We got up fairly early today to make sure we were in time for our free breakfast at the hotel – more beef pho, yum. We’d decided that the best thing do to explore Hanoi would be to get purposefully lost so we could see things that we didn’t get the chance to last time. So everytime we saw an interesting street, we went down it. We left at 9.30am and got back at 4pm so the plan worked quite well.

Hanoi is such an interesting place to walk around; especially the Old Quarter. It is a hectic labryrinth of tiny streets of a mix of modern and old French-style buildings

and stuffed full of people on motorbikes. There are nearly 7 million people in Hanoi and nearly 3.5 million motorbikes. That means that walking around is something only tourists and street sellers really do as everyone else has a bike. It also means that you offered a scooter or a pedalo ride every 5 seconds because all the Vietnamese think you are mad to walk anywhere. And to be honest, I agree with them sometimes – walking is fine but stopping a stupid idea as unless the Vietnamese are eating, drinking or selling, they are moving. If you stop, you will always be in someone’s way (which is why finding a bar with a balcony is such a good idea!). Traffic comes at you from all directions and using the pavement is an acceptable shortcut, as is jumping the red lights (which only stop one lane of traffic anyway!). I blame the F1-style traffic lights as they give you a countdown in seconds til when they will turn green again…

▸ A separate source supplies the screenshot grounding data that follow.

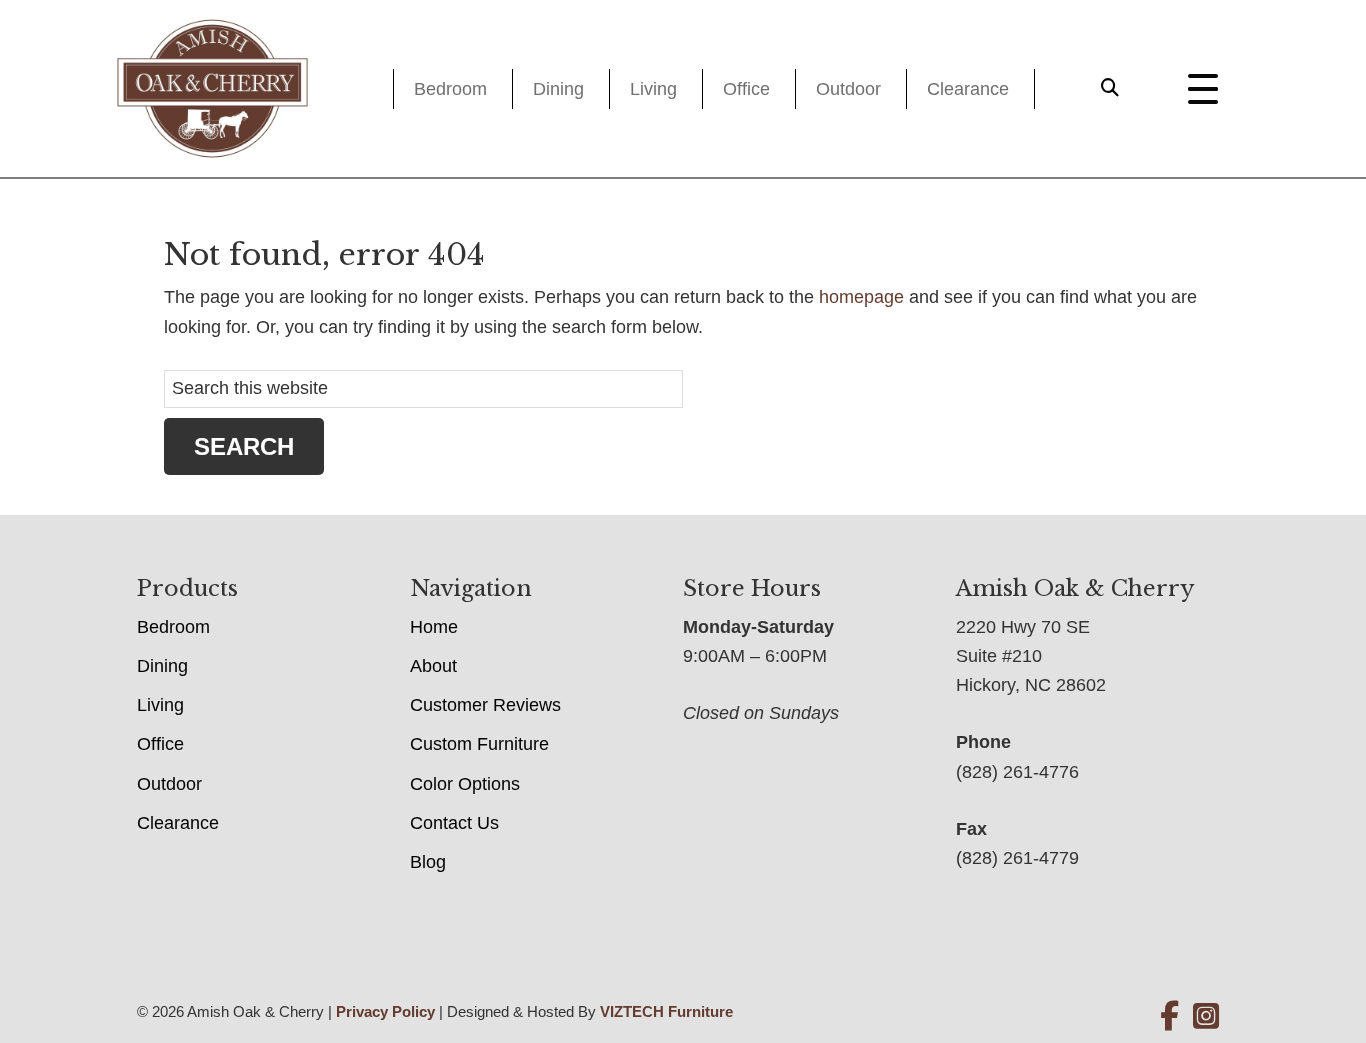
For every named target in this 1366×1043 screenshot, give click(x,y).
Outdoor (848, 89)
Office (746, 89)
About (433, 666)
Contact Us (454, 823)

As everything is done on the street or from the scooters/bikes, there is no space to walk on the pavement. Women prepare food and cook it out by their stalls, men fix bikes or give haircuts right on the pavement so walking in the street is the only option, but they seem to have a good system of beeping their horns if they feel anyone is particularly close to death. This way you get a fair warning but it does mean that every step of your walk is punctuated by bike horns amongst all the general chatter and clamour. However, we found an outside barber today who did a great job on Craig’s hair in no time at all and for about £1.50

Craig’s best catalogue pose

Crossing the road can be a challenge but we’ve learned that making eye contact with the people whizzing past and never, ever stopping as it confuses people are the best ways to avoid getting squished. It is quite hard though when there’s so much to see – whether it’s the motorbike with 50 bags of live goldfish attached to the back of it, the birds in the cages outside shops which apparently bring them good luck (not sure the birds themselves feel that lucky!)

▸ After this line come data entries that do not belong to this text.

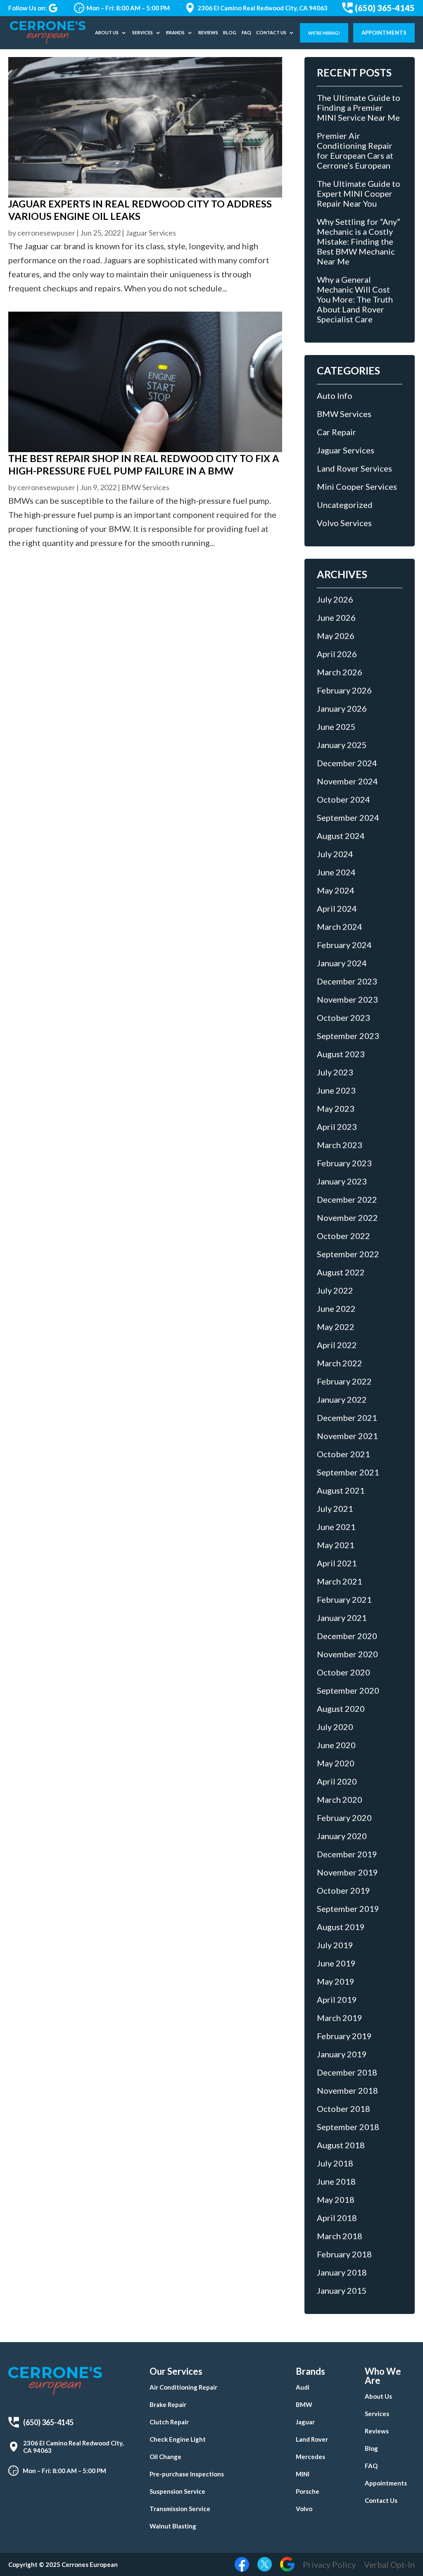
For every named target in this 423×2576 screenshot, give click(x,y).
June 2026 (336, 617)
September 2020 (348, 1690)
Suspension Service (177, 2491)
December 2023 (347, 981)
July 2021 (335, 1508)
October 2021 (343, 1454)
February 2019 (344, 2036)
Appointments (383, 32)
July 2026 (335, 599)
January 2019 (342, 2054)
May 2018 (335, 2199)
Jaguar (305, 2422)
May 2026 (335, 636)
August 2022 (341, 1272)
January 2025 (342, 745)
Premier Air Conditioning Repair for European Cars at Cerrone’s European (355, 150)
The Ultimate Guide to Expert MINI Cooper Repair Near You (358, 193)
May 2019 (335, 1981)
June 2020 (336, 1745)
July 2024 (335, 854)
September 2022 (348, 1254)
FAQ (246, 32)
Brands (175, 32)
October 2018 (343, 2109)
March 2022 (339, 1363)
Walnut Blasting (173, 2526)
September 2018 (348, 2127)
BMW (304, 2404)
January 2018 (342, 2272)
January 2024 (342, 963)
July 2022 (335, 1290)
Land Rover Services (354, 468)
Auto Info (334, 395)
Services (142, 32)
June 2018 (336, 2181)
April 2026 (337, 654)
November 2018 (347, 2090)
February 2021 (344, 1599)
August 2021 (341, 1490)
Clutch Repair (169, 2422)
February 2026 (344, 690)
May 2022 (335, 1327)
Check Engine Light (178, 2439)
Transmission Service (180, 2508)
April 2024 (337, 908)
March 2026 (339, 672)
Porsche (307, 2491)
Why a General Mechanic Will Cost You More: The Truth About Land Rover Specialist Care (355, 299)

and market stalls selling everything from snails to stoves to roasted whole dog. The weird thing is that in Hanoi, if you see a stall such as this – selling decorations for the upcoming tết festival, or New Year –

it probably means that the whole street is likely to be selling exactly the same thing.

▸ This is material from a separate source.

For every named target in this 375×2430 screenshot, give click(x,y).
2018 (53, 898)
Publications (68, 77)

So if you want sunglasses, you go to sunglasses street where every shop and stall only sells sunglasses, if you want rope you go to rope street etc. I am not sure of the reason for it but it is very strange when you’re used to shops selling everything you need under one roof.

It will be nice to be here for New Year’s as apparently it is a great party lasting three days where everything shuts down and people celebrate. There are lots of these trees around

– peach flowers – and kumquat trees as they are meant to symbolise luck and happiness. I am not sure precariously balancing eight of these on your bike to ride home with will automatically bring you luck though :I

We stopped for lunch on a street corner and had a lovely meal – you add a plate of cold noodles, a little dish of very hot chillies (excellent!) and fresh Vietnamese herbs to a spicy broth containing sliced mystery vegetable and spring onions. You then add meat that was barbecued in front of you. It was incredible

and only £2.30 for two meals and two Cokes, which is unbelievable really. The money here gets some getting used to – £1 is 32,000 dong. This means if you take out enough cash to pay for tours etc you are a millionaire :)

We have booked a tour to Halong Bay for tomorrow and then when we get back we might think about heading South as although Hanoi is an experience, it’s not somewhere you can really relax and take your time over!